Edit model card

Indic-gemma-7b-finetuned-sft-Navarasa

This model is based on google/gemma-7b and hase been LoRA finetuned on 9 Indian languages and English language instruction datasets:

  1. Hindi - ravithejads/samvaad-hi-filtered, HydraIndicLM/hindi_alpaca_dolly_67k(sampled)

  2. Telugu - Telugu-LLM-Labs/yahma_alpaca_cleaned_telugu_filtered_and_romanized, Telugu-LLM-Labs/teknium_GPTeacher_general_instruct_telugu_filtered_and_romanized

  3. Tamil - abhinand/tamil-alpaca

  4. Kannada - Tensoic/airoboros-3.2_kn, Tensoic/gpt-teacher_kn

  5. Malayalam - VishnuPJ/Alpaca_Instruct_Malayalam

  6. Gujarati - Tensoic/Alpaca-Gujarati

  7. Punjabi - HydraIndicLM/punjabi_alpaca_52K

  8. Bengali - HydraIndicLM/bengali_alpaca_dolly_67k(alpaca filtered)

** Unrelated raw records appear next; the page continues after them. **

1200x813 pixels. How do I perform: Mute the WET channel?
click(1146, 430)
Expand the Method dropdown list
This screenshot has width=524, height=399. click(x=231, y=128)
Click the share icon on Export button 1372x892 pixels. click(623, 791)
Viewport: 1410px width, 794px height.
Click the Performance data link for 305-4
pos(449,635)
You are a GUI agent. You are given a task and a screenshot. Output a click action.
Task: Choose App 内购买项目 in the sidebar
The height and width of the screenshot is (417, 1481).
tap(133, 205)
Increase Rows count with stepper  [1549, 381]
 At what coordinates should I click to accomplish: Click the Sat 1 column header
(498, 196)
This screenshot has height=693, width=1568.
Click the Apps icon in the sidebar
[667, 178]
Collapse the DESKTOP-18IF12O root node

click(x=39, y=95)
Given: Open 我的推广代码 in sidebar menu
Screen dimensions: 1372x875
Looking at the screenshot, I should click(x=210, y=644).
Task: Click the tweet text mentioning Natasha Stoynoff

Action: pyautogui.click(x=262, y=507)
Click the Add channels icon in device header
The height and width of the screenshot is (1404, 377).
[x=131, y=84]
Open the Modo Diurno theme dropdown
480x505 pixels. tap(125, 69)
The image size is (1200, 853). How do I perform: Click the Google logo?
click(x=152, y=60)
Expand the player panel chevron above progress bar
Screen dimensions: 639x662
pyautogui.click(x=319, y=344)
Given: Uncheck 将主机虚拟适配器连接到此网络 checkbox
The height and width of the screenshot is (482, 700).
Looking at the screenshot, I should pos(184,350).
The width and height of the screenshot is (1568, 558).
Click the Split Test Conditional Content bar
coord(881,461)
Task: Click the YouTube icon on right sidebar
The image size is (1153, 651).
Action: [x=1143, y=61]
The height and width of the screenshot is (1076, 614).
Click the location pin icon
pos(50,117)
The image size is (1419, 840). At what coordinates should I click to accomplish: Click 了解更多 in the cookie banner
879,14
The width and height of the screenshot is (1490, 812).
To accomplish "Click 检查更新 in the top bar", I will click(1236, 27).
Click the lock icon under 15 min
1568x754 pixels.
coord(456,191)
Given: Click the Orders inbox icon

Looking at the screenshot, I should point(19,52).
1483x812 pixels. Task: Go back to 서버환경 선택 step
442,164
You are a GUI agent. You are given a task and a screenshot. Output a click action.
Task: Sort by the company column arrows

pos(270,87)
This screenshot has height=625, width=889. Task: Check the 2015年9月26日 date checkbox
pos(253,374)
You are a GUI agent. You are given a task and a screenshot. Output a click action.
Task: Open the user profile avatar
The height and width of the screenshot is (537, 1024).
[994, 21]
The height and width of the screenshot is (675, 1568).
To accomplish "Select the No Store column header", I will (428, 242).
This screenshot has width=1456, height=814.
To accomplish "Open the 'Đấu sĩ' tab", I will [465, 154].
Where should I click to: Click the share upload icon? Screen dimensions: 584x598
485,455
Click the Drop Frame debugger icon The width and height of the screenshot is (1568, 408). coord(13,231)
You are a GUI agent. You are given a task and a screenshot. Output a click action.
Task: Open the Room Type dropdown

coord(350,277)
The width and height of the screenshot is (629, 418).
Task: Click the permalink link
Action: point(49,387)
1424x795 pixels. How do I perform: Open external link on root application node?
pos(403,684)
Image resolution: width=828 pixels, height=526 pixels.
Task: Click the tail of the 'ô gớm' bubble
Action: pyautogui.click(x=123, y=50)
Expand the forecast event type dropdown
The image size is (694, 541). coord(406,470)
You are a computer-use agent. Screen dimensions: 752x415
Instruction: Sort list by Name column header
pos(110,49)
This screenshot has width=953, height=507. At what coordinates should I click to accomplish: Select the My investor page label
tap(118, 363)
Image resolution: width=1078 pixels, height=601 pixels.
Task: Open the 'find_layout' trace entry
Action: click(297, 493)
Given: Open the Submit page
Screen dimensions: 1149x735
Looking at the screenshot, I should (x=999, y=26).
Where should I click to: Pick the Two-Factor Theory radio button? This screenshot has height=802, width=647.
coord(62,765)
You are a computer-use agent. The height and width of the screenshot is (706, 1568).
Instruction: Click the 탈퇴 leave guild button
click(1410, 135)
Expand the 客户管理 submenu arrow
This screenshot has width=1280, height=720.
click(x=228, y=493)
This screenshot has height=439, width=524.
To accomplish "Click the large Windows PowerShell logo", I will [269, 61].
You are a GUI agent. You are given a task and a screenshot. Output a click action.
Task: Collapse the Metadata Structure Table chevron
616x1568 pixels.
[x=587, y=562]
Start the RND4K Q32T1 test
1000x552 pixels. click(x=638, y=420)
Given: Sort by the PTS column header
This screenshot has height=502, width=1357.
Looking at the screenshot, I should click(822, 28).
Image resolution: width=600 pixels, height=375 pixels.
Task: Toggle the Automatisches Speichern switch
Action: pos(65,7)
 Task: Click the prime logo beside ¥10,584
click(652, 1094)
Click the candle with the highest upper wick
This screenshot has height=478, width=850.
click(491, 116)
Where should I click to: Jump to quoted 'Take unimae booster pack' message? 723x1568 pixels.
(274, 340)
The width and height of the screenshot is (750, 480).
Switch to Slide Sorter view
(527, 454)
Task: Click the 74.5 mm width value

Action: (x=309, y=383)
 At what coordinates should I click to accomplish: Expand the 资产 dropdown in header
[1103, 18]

  9. Odia - OdiaGenAI/Odia_Alpaca_instructions_52k, OdiaGenAI/gpt-teacher-roleplay-odia-3k

  10. English - yahma/alpaca-cleaned

The model is finetuned using unsloth library and we provide inference code using the same for faster inference. Alternatively you can use HuggingFace Library for inference.

Training Details:

The model is trained on approx 500K instruction samples.

  1. GPU: 1 A100, 80GB
  2. Time: 36.5 Hours
  3. Platform: E2E Networks

Installation

!pip install "unsloth[colab-ampere] @git+https://github.com/unslothai/unsloth.git"

Input Text Format

### Instruction: {instruction}

### Input: {input}

## Response: {response}

Inference With Unsloth

from unsloth import FastLanguageModel
import torch
max_seq_length = 2048
dtype = None # None for auto detection. Float16 for Tesla T4, V100, Bfloat16 for Ampere+
load_in_4bit = False 
model, tokenizer = FastLanguageModel.from_pretrained(
    model_name = "Telugu-LLM-Labs/Indic-gemma-7b-finetuned-sft-Navarasa",
    max_seq_length = max_seq_length,
    dtype = dtype,
    load_in_4bit = load_in_4bit,
    device_map="auto"
)
FastLanguageModel.for_inference(model) # Enable native 2x faster inference

input_prompt = """
### Instruction:
{}

### Input:
{}

### Response:
{}"""

input_text = input_prompt.format(
        "Tranlsate following sentence to Hindi.", # instruction
        "This model is developed by Telugu LLM Labs", # input
        "", # output - leave this blank for generation!
    )

inputs = tokenizer([input_text], return_tensors = "pt").to("cuda")

outputs = model.generate(**inputs, max_new_tokens = 300, use_cache = True)
response = tokenizer.batch_decode(outputs)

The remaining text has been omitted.